Tuesday, May 24, 2011

Brùnaidh—the Scottish Brownie

Contradictory information regarding the diminutive creatures known to the Lowland Scots as brownie and to those who speak the Scottish Gaelic as brùnaidh abounds. I've seen where the brùnaidh is mistakenly lumped together with the ùruisg and the gruagach but each is a separate species of otherworldly creature, the brùnaidh being of the household, whereas the others are creatures of nature.

Some say brownies evolved from the lore of the elf, and in my mind, they have similar physical characteristics. The included drawing is of an ancient elf, but his image is similar to the one I imagine for a brownie.

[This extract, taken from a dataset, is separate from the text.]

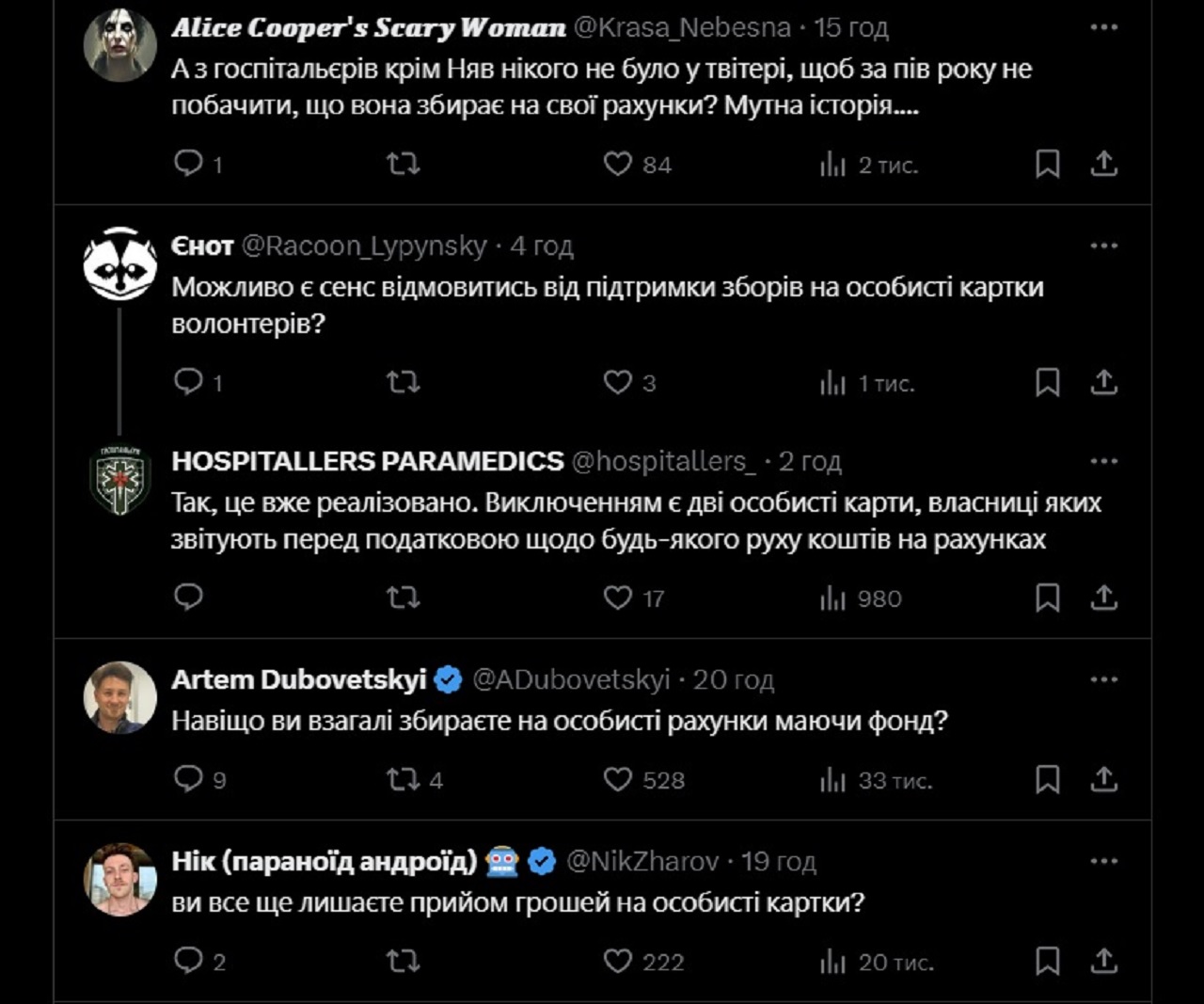Bookmark the Нік (параноїд андроїд) tweet
The width and height of the screenshot is (1204, 1004).
[1047, 961]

My first exposure to brownies was as a young Girl Scout. Scouting Brownies take their name from the folklore brownies, as the wee men are a model for the young girls due to the brownie's penchant to assist in household chores, asking for only a bowl of cream or a honey cake for payment.

I became reacquainted with the brùnaidh while doing research for the first book in my Garden Gate series. My hero is of the MacLachlan clan, who resided at Castle Lachlan on the shore of Loch Fyne. The clan has several legends regarding their clan brownie. The History and Legends of Clan MacLachlan, written and edited by James A. Finegan, states, "The MacLachlan's brounie, known as both Harry and Munn, has been associated with the clan for so many generations that no one really knows when the brounie first appeared." The legends are from 1746 and before.

In the classic work, Faeries, from Brian Froud and Alan Lee—I have the twenty-fifth anniversary edition—brownies are introduced as a species of faerie. The brownie is described as a shaggy male of short stature, no more than twenty-five inches tall, wearing either tattered garments or nothing at all. It is also suggested that brownies living in the Highlands have no fingers or toes, whereas those living in the Lowlands have no noses.

Other references tell a different tale. "In appearance, they (brownies) have been variously described, from squat, shaggy, naked creatures to tall, handsome and well proportioned. They usually kept to themselves, being mostly solitaries, unlike the fairies who were notably gregarious." –Scottish Fairy Belief by Lizanne Henderson and Edward J. Cowan

Although few brownie names are known, there are some who've achieved notoriety: Billie Blin, Aiken Drum, Wag-at-the-wa', and Puddlefoot. With Meg Mullach, also known as Hairy Meg, being one of the few females.

Superstitions of the Highlands and Islands of Scotland, by John Gregorson Campbell is available on the internet for download and provides additional references to the wee men.

As you might include historical figures in your stories, why not take the folklore and, using creative license, tweak the nature of these otherworldly beings to include them in your romance novels? In my unpublished Garden Gate series, I borrowed the incredibly mischievous brùnaidh of MacLachlan legend. Since brownies are known to have a keen sense of responsibility, Munn is duty bound to the Chief of Clan MacLachlan. Part of the twist since many accounts state brownies in general prefer mistresses to masters. In the first book, Just Beyond the Garden Gate, Munn creates all kinds of havoc for the hero and heroine.


An excerpt from the second book in the Garden Gate series, Just Once in a Very Blue Moon

Cloaked in the glamour of invisibility, Caitrina observed the brùnaidh, the wee man who foolishly believed himself hidden in the coppice of trees near the knoll at the edge of the Fir-wood. Munn, the MacLachlan clan brownie, barely stood three feet tall and almost blended into the foliage, dressed in baggy brown leather trews, a knee length leine and a forest green brat.

His unusual blue-green eyes searched the area before he stepped out onto the grassy knoll. He certainly didn't see Caitrina, but when he sniffed the air, his ancient, whiskery, brown face scrunched even more than usual into a nasty grimace.

"I hate that exotic fragrance, the scents of peony and freesia and sandalwood." He sneezed and wiped his big nose with the back of a brown hand. "She has returned. It must be she. That irritating sithiche is back." Even though he mumbled, Caitrina heard his rant.

His face contorted. "What mischief has she conjured? Ach, grundle fundle, I must warn the chief before something terrible happens."

As effortlessly as he'd come to be on the fairy knoll, the little man disappeared into the haze.
Caitrina smiled. Then she, too, dissolved into mist.


I wish I had the gift to draw so I could capture the image of Munn on paper with pencil and share the rendering with you.

Visit with me at Castles and Guns on June 7th when I post my version of a MacLachlan brownie legend—The Legend of the Vanishing Wedding Feast.


  1. I love these posts about mystical beings. Keep it up, Dawn.

  2. Hi, Darcy. Thanks! Glad you liked the post.